One Case for Keeping "Statistical Significance:" Beats the Alternatives

I wrote a few weeks back that the American Statistical Association has published a special issue of it journal, the American Statistician, with a lead article proposing the abolition of "statistical significance" ("Time to Abolish `Statistical Significance'"?). John Ioannidis has estimated that 90% of medical research is statistically flawed, so one might expect him to be among the harsher critics of statistical significance.  But in the Journal of the American Medical Association, he goes the other way in "The Importance of Predefined Rules and Prespecified Statistical Analyses: Do Not Abandon Significance" (April 4, 2019). Here are a few of his themes:

The result of statistical research is often a yes-or-no outcome. Should a medical treatment be approved or not? Should a certain program or policy be expanded or cut? Should one potential effect be studied more, or should it be ruled out as a cause? Thus, while it's fine for researchers to emphasize that all results come with degree of uncertainty, at some point it's necessary to decide both how research and how applications of that research in the real world should proceed. Ioannidis writes:
Changing the approach to defining statistical and clinical significance has some merits; for example, embracing uncertainty, avoiding hyped claims with weak statistical support, and recognizing that “statistical significance” is often poorly understood. However, technical matters of abandoning statistical methods may require further thought and debate. Behind the so-called war on significance lie fundamental issues about the conduct and interpretation of research that extend beyond (mis)interpretation of statistical significance. These issues include what effect sizes should be of interest, how to replicate or refute research findings, and how to decide and act based on evidence. Inferences are unavoidably dichotomous—yes or no—in many scientific fields ranging from particle physics to agnostic omics analyses (ie, massive testing of millions of biological features without any a priori preference that one feature is likely to be more important than others) and to medicine. Dichotomous decisions are the rule in medicine and public health interventions. An intervention, such as a new drug, will either be licensed or not and will either be used or not.
Yes, statistical significance has a number of problems. It would be foolish to rely on it exclusively. But what will be used instead? And will it be better or worse as a way of making such decisions? No method of making such decisions is proof against bias. Ioannidis writes: 
Many fields of investigation (ranging from bench studies and animal experiments to observational population studies and even clinical trials) have major gaps in the ways they conduct, analyze, and report studies and lack protection from bias. Instead of trying to fix what is lacking and set better and clearer rules, one reaction is to overturn the tables and abolish any gatekeeping rules (such as removing the term statistical significance). However, potential for falsification is a prerequisite for science. Fields that obstinately resist refutation can hide behind the abolition of statistical significance but risk becoming self-ostracized from the remit of science. Significance (not just statistical) is essential both for science and for science-based action, and some filtering process is useful to avoid drowning in noise.

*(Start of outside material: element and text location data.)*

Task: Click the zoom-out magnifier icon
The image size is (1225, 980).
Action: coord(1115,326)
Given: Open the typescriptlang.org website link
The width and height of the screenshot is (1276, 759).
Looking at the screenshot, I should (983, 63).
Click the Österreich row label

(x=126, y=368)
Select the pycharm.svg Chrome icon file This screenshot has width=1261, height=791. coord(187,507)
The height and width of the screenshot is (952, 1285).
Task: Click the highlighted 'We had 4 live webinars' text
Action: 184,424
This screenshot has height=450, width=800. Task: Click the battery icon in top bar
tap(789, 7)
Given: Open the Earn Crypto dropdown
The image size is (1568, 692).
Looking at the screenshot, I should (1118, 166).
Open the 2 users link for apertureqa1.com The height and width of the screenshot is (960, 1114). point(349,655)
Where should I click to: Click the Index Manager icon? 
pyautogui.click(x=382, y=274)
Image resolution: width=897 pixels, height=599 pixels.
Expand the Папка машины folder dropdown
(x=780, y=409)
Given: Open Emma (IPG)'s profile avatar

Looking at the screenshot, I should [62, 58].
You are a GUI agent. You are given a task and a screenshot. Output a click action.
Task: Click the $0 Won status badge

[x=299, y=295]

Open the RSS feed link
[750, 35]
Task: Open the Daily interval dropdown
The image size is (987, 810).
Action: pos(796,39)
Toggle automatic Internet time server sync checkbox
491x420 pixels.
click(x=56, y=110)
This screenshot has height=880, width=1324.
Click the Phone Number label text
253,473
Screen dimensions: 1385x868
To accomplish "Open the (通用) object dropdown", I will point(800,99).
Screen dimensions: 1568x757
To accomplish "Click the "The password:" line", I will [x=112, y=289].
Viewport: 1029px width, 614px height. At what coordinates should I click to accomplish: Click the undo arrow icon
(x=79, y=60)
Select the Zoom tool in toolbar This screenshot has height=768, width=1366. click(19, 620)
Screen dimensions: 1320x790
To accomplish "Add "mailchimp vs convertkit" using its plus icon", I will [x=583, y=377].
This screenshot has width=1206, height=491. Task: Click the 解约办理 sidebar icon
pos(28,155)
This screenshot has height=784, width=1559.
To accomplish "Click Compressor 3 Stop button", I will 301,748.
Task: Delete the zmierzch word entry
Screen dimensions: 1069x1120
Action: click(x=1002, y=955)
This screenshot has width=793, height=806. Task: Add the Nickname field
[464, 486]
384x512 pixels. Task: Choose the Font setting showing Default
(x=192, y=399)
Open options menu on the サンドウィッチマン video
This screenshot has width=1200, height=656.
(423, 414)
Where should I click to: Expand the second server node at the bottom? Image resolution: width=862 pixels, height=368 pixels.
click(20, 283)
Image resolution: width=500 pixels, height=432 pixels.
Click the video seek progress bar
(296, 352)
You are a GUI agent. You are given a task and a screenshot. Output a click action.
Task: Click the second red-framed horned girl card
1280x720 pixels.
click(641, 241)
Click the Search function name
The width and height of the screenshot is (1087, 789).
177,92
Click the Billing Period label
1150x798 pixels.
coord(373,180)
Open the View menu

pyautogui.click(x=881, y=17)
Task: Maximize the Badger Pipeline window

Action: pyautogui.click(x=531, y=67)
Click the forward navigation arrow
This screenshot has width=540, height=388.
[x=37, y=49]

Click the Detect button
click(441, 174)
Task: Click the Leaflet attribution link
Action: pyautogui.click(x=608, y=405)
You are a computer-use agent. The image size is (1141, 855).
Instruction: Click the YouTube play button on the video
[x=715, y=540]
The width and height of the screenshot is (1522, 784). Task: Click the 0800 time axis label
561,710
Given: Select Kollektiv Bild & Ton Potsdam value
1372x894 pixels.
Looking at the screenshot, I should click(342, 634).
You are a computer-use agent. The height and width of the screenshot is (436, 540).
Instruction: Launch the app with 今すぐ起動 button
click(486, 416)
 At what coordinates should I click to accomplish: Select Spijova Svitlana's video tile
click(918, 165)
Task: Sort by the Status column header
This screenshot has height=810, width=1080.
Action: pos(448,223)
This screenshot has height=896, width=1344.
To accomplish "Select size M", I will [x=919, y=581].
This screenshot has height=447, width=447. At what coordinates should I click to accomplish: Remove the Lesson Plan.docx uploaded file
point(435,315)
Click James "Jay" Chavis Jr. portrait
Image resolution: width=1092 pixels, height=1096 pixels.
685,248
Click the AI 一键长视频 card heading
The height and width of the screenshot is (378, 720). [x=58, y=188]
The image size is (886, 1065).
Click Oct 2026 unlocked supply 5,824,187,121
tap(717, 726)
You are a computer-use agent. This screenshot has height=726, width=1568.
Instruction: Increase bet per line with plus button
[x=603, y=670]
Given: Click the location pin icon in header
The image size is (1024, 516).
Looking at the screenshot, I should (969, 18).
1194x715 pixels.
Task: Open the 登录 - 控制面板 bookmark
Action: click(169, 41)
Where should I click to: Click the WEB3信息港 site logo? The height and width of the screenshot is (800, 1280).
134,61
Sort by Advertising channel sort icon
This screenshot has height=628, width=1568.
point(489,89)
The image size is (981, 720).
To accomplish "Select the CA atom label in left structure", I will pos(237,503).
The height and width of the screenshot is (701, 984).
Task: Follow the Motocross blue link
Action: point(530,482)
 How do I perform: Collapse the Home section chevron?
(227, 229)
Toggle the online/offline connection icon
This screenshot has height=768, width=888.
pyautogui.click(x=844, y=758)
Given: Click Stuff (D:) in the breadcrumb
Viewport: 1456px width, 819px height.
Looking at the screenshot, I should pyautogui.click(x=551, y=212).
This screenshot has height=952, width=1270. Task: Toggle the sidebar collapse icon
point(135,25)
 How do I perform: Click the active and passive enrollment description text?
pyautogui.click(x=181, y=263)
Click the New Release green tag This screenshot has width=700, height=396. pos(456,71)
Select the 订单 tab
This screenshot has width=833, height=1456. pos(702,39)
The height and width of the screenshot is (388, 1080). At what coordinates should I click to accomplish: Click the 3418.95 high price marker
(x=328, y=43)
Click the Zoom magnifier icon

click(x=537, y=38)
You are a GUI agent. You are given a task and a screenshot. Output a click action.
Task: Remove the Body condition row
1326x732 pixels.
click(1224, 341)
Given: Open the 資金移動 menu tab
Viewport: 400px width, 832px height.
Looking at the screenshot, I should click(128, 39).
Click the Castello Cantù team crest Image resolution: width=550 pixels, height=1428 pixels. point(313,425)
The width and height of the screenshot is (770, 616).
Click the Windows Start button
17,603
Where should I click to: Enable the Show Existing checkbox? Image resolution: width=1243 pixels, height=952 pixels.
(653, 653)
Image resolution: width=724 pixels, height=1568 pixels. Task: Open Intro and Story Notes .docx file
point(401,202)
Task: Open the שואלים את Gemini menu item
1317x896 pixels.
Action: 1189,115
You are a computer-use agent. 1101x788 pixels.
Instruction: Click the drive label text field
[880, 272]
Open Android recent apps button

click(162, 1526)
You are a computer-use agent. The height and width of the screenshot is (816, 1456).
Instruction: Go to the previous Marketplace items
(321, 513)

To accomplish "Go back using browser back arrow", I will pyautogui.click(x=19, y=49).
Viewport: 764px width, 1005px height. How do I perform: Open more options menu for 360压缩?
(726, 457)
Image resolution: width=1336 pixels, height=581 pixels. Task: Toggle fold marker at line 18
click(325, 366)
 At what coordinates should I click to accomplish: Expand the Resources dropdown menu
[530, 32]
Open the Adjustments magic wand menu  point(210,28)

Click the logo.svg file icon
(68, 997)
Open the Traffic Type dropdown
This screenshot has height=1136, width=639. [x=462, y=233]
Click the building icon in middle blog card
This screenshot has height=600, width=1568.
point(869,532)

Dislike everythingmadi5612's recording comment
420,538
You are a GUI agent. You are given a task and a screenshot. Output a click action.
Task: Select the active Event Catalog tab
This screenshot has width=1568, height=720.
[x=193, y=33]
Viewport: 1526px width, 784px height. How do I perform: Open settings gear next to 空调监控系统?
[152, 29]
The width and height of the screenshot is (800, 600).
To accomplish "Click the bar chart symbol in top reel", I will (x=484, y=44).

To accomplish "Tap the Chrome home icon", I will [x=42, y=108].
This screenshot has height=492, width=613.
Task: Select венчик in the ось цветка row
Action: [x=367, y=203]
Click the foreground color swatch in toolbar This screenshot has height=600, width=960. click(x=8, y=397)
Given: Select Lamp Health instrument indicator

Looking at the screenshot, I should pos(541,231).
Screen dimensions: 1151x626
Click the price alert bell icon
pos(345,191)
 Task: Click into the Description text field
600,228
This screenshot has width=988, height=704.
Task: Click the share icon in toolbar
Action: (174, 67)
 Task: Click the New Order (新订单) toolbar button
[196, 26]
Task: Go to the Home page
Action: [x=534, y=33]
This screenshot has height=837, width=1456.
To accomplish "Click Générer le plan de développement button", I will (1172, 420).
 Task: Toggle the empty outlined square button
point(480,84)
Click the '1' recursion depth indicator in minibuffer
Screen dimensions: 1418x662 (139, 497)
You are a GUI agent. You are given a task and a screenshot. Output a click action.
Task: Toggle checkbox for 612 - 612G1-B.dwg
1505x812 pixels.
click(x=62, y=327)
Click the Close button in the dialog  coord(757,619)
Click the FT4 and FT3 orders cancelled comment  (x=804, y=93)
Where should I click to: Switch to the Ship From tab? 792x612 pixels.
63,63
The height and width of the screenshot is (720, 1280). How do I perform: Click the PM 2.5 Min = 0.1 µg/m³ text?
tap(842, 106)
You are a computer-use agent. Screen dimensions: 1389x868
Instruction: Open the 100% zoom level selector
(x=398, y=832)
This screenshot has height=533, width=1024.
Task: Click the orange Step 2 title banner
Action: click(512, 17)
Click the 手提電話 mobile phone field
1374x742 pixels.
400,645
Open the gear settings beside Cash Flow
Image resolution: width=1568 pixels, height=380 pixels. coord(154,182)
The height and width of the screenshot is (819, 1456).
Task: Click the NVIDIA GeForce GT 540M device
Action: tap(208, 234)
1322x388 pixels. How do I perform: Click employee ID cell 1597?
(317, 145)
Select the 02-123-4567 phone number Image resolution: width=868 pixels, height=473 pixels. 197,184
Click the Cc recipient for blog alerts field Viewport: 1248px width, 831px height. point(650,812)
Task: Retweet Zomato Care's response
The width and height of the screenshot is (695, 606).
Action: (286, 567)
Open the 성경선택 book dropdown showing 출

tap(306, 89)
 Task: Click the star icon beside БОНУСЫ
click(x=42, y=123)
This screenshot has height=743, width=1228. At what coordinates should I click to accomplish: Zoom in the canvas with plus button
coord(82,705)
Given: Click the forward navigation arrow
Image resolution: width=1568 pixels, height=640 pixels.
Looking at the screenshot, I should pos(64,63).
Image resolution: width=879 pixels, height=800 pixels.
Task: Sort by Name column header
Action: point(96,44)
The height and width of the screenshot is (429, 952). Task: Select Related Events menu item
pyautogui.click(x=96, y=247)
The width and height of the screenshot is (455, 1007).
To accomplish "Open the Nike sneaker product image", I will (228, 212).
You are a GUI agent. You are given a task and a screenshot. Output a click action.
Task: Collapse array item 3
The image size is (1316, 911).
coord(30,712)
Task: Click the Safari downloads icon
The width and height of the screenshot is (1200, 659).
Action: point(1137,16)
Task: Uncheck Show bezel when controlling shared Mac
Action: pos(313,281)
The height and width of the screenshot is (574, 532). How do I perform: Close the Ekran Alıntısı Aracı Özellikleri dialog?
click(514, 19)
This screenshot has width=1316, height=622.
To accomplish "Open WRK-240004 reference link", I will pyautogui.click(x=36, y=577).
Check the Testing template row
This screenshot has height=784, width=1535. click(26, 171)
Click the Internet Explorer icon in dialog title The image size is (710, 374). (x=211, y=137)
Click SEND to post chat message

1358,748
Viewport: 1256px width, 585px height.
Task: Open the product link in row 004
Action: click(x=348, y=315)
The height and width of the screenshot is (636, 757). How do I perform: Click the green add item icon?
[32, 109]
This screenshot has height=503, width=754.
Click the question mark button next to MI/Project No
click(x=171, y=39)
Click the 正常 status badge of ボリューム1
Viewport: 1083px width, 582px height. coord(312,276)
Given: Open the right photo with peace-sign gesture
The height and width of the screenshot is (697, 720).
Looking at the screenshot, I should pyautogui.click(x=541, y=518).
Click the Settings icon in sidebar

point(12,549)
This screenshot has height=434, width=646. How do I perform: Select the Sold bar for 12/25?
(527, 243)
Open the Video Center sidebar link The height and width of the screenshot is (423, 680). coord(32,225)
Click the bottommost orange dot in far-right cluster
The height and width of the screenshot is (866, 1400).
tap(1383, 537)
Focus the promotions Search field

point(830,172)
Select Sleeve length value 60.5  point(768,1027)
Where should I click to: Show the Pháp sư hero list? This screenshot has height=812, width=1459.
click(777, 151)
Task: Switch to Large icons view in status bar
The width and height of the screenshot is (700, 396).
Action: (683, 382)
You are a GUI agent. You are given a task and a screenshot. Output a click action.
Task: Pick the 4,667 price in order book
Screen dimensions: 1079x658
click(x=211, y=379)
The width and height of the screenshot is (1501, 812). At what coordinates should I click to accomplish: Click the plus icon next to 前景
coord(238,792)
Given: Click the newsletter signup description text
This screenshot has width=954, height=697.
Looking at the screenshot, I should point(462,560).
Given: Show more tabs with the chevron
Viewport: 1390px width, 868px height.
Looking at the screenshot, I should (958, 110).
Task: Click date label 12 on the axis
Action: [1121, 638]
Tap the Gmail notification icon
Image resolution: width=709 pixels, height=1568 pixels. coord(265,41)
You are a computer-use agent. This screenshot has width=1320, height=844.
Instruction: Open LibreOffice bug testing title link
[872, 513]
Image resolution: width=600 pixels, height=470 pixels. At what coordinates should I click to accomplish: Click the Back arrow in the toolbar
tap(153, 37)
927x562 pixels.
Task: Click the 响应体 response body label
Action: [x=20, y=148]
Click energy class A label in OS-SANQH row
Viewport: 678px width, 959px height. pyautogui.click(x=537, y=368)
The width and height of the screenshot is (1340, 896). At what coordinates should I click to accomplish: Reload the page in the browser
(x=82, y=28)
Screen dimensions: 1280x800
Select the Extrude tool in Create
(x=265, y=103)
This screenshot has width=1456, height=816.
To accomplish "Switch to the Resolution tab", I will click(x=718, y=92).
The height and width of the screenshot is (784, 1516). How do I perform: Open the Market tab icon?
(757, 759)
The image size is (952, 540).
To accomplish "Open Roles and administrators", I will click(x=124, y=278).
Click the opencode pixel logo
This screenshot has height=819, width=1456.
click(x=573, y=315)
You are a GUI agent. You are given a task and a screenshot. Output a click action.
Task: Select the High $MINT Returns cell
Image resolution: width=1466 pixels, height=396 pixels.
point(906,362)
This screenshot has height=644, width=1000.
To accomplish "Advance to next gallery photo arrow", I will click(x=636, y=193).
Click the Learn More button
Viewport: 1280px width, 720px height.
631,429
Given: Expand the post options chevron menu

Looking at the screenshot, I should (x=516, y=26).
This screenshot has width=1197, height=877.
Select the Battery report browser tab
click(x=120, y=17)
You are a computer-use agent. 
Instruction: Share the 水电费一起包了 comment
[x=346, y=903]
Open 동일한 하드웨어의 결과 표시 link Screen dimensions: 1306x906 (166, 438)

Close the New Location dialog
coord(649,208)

Ioannidis argues that the removal of statistical significance will tend to make things harder to rule out, because those who wish to believe something is true will find it easier to make that argument. Or more precisely: 
Some skeptics maintain that there are few actionable effects and remain reluctant to endorse belabored policies and useless (or even harmful) interventions without very strong evidence. Conversely, some enthusiasts express concern about inaction, advocate for more policy, or think that new medications are not licensed quickly enough. Some scientists may be skeptical about some research questions and enthusiastic about others. The suggestion to abandon statistical significance1 espouses the perspective of enthusiasts: it raises concerns about unwarranted statements of “no difference” and unwarranted claims of refutation but does not address unwarranted claims of “difference” and unwarranted denial of refutation.
The case for not treating statistical significance as the primary goal of an analysis seems to me ironclad. The case is strong for putting less emphasis on statistical significance and correspondingly more emphasis on issues like what data is used, the accuracy of data measurement, how the measurement corresponds to theory, the potential importance of a result, what factors may be confounding the analysis, and others. But the case for eliminating statistical significance from the language of research altogether, with the possibility that it will be replaced by an even squishier and more subjective decision process, is a harder one to make.